──────── Records to use
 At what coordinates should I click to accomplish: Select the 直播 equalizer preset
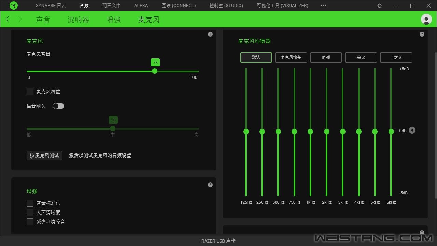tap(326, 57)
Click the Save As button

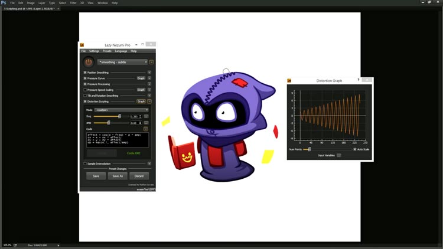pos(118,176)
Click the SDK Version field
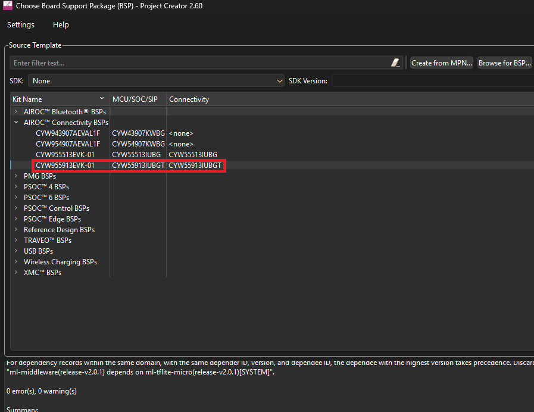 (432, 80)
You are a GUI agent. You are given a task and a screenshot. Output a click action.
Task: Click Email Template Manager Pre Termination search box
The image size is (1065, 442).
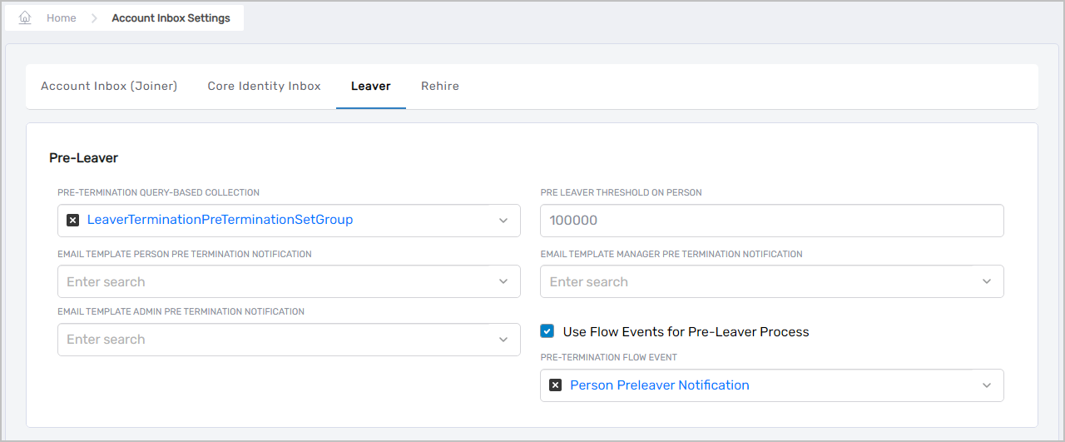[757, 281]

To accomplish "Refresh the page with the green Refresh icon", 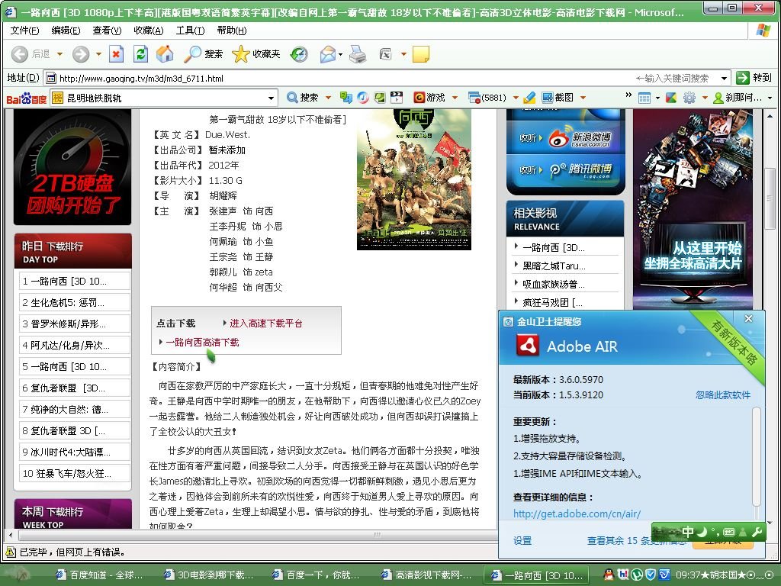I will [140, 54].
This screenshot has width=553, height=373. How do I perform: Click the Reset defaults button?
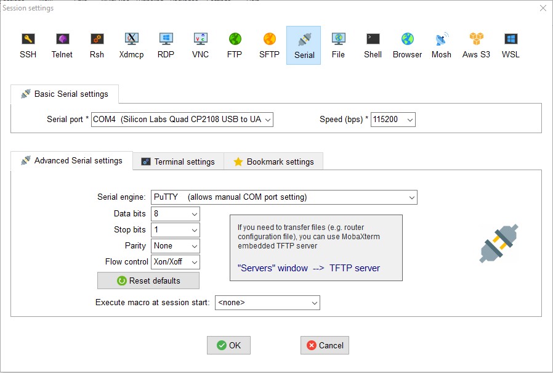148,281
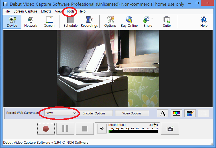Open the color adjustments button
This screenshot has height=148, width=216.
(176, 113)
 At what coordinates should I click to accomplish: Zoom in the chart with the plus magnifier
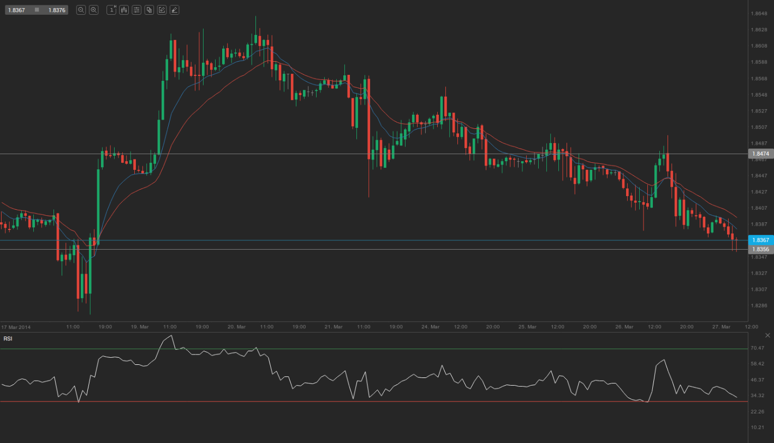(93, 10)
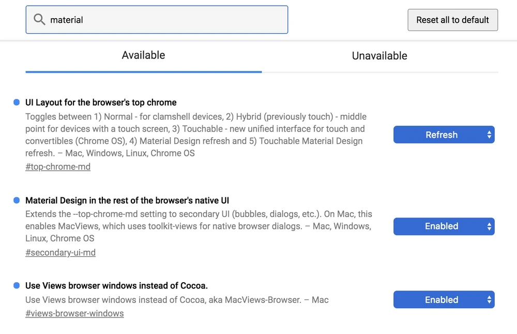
────────────────
● **Task to complete**:
Beginning with the line that contains "At what coordinates should I click to accomplish: Zoom", print exactly every line through the end of the records, both included. Omit the pictures.

● **Exercise result**:
 At what coordinates should I click to accomplish: Zoom in the chart with the plus magnifier
(93, 10)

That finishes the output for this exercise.